WORK TO COMPLETE
The answer must reproduce exactly the lines from the one with "Image resolution: width=931" through the end of the material, and it must contain no pictures.
▼▼▼
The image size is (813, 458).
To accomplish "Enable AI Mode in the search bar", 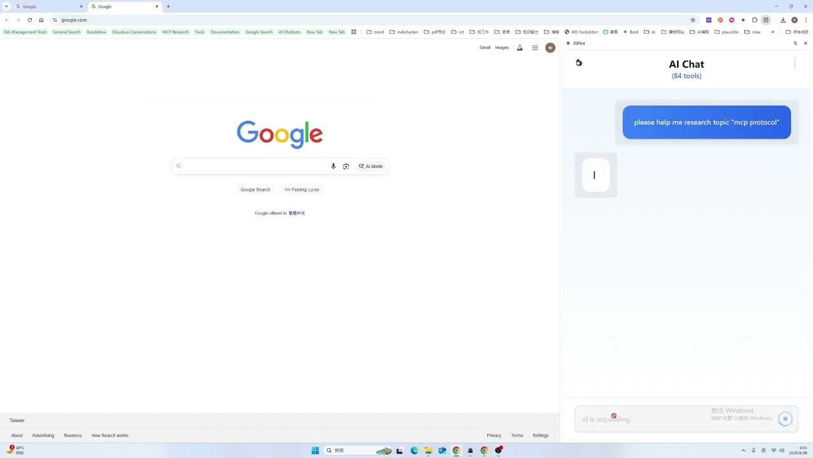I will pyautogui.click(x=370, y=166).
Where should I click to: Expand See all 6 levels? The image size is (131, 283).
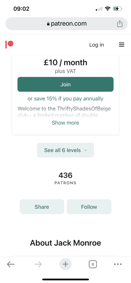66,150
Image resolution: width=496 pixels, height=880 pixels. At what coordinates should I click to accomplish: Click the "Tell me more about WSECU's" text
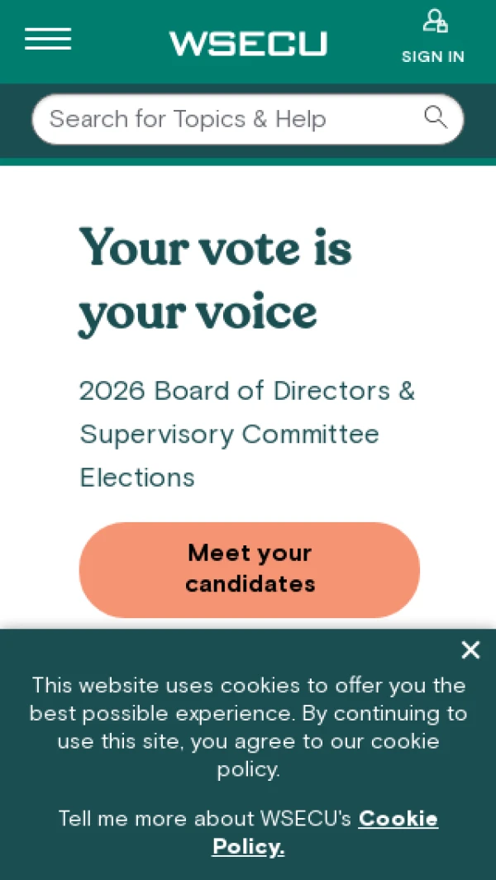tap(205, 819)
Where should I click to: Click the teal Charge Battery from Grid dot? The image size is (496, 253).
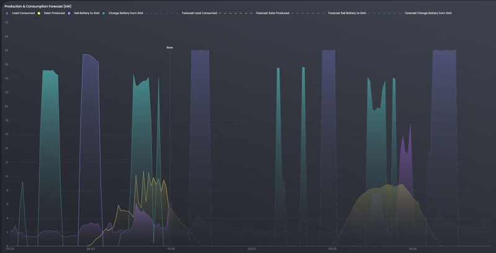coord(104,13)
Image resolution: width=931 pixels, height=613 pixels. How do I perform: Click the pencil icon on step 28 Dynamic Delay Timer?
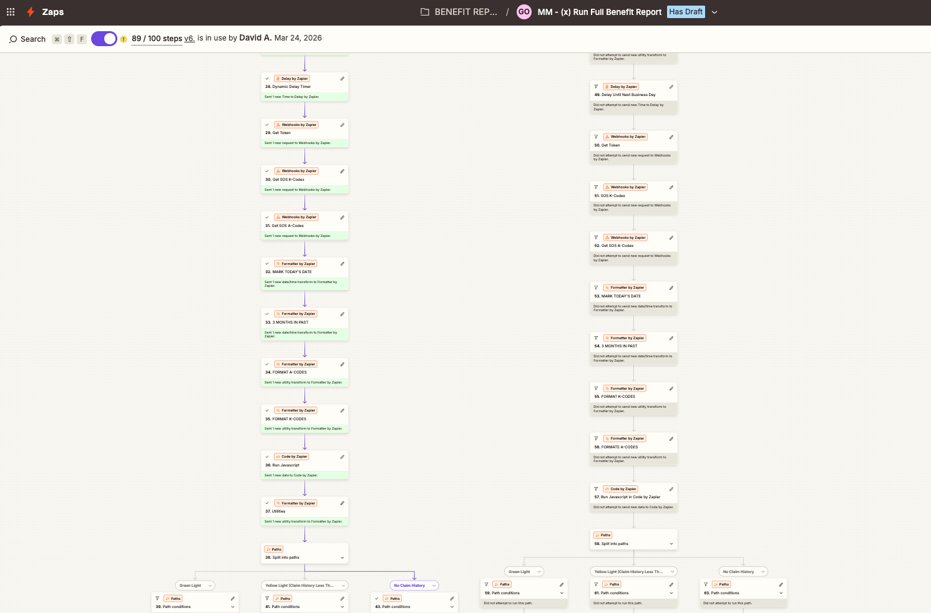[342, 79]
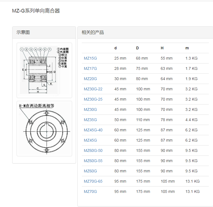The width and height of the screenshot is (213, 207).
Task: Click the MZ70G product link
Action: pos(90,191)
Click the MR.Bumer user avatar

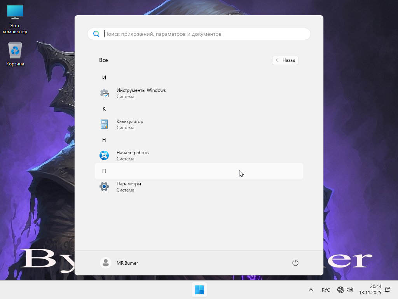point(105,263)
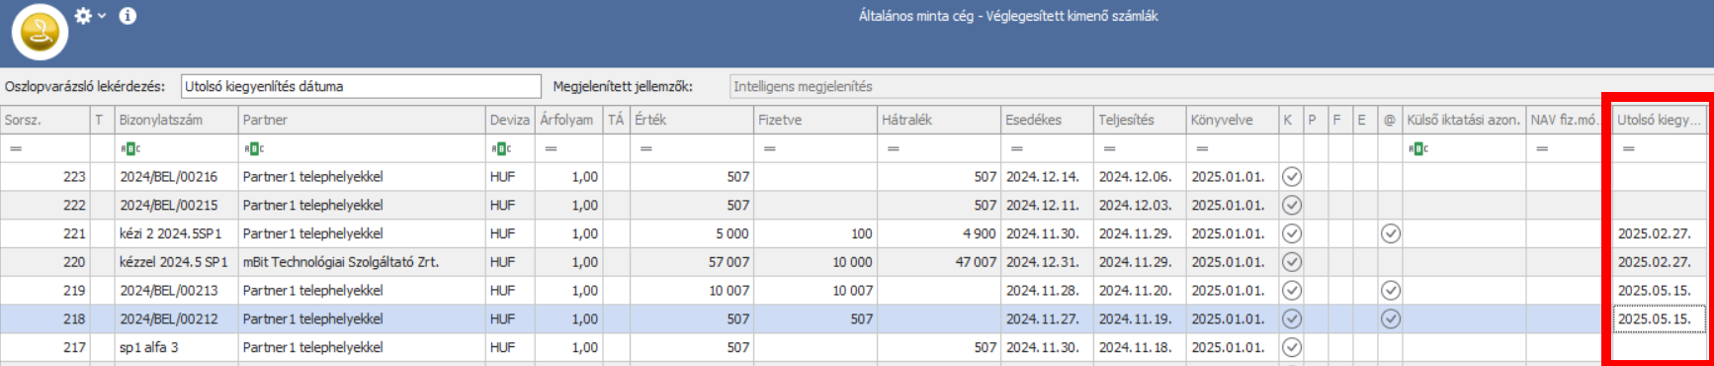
▲▲▲
SOLUTION TO THIS PROBLEM
Image resolution: width=931 pixels, height=613 pixels. How do I perform: Click the pencil icon on step 28 Dynamic Delay Timer?
[342, 79]
The width and height of the screenshot is (213, 207).
Task: Click the MZ70G product link
Action: pos(90,191)
Click the MR.Bumer user avatar

point(105,263)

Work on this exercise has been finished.